• Manage and Optimize Security Tools:
• Administer, configure, and optimize cloud (ie. remove the noise to make actionable data) security tools such as CSPM (Cloud Security Posture Management), CNAPP (Cloud Native Application Protection Platforms), and CWPP (Cloud Workload Protection Platform) to detect misconfigurations and security risks in real-time.
• Ensure that detection systems are calibrated for optimal performance, with minimal false positives and comprehensive coverage of cloud infrastructure.
• Misconfigurations and Vulnerabilities Identification:
• Continuously monitor cloud environments (AWS, Azure, GCP) to detect misconfigurations, vulnerabilities, and compliance issues.
• Perform thorough security assessments of cloud-based applications, infrastructure, and services to identify potential security weaknesses and risks.
• Work closely with internal teams to prioritize detected misconfigurations based on risk severity and business impact.
• Cross-Team Cloud Security Support:
• Provide expert guidance and support to various teams (DevOps, infrastructure, development, etc.) on initiatives involving cloud security.
• Ensure alignment of cloud security practices across the organization by actively participating in project planning, design reviews, and solution implementations.
• Log Analysis and SIEM Optimization:
• Analyze cloud logs to detect security incidents and ensure comprehensive coverage of cloud activities.
• Identify and troubleshoot gaps in log ingestion, ensuring that all relevant logs are properly ingested into the SIEM (Security Information and Event Management) for centralized monitoring and alerting.
• Incident Response and Threat Hunting:
• Support security incident response efforts by providing expertise on cloud security issues and misconfigurations.
• Generate regular reports and metrics to communicate cloud security posture to leadership and stakeholders, including the status of remediation efforts.
• Policy and Compliance:
• Ensure compliance with industry regulations, internal security policies, and best practices related to cloud environments (e.g., SOC 2, PCI-DSS, HIPAA, etc.).
• Develop and maintain documentation related to cloud security practices, processes, and procedures.

Education:

• Bachelor Degree in Computer Science, Information Security, or a related field is preferred

Experience:

• 2+ years of experience in cloud security engineering or similar roles, with hands-on experience securing cloud environments.
• Strong understanding of AWS native services and related logging capabilities.
• Proven experience managing security tools such as CSPM, CNAPP, vulnerability scanners, and SIEM platforms.

Technical Skills:

• Knowledge of cloud security frameworks (e.g., AWS Well-Architected Framework, CIS Benchmarks).
• Experience with log analysis, SIEM integration, threat hunting, and incident response in cloud environments.

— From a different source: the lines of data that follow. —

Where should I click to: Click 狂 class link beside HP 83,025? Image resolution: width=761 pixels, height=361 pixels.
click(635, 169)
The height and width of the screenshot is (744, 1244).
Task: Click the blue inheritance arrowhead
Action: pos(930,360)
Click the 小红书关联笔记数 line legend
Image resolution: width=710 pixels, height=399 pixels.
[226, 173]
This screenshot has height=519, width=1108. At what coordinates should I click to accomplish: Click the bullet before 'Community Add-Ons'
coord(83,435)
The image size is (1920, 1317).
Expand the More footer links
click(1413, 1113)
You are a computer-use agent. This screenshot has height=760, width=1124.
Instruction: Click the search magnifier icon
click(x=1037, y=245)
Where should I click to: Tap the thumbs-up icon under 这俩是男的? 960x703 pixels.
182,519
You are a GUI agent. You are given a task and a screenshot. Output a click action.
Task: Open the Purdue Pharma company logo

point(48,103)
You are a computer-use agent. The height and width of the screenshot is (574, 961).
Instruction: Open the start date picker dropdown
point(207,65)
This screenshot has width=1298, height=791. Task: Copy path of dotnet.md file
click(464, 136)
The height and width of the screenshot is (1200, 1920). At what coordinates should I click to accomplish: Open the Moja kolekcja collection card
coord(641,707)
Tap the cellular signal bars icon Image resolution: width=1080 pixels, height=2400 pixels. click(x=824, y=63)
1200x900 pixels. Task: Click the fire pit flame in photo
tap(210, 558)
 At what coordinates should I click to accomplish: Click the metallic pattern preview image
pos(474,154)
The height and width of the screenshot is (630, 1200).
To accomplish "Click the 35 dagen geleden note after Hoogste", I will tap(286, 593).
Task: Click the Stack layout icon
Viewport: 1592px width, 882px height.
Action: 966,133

Certifications (Preferred):

• Relevant cloud and security certifications (e.g., AWS Certified Security – Specialty, Azure Fundamentals, Cloud+, Security+).

MUST BE LOCAL TO TAMPA, FL for a hybrid work environment.

#LI-TD1

Special Working Conditions:

Important Notice:

This position description is intended to describe the level of work required of the person performing in the role and is not a contract. The essential responsibilities are outlined; other duties may be assigned as needs arise or as to support the Firm. All requirements may be modified to reasonably accommodate physically or mentally challenged colleagues.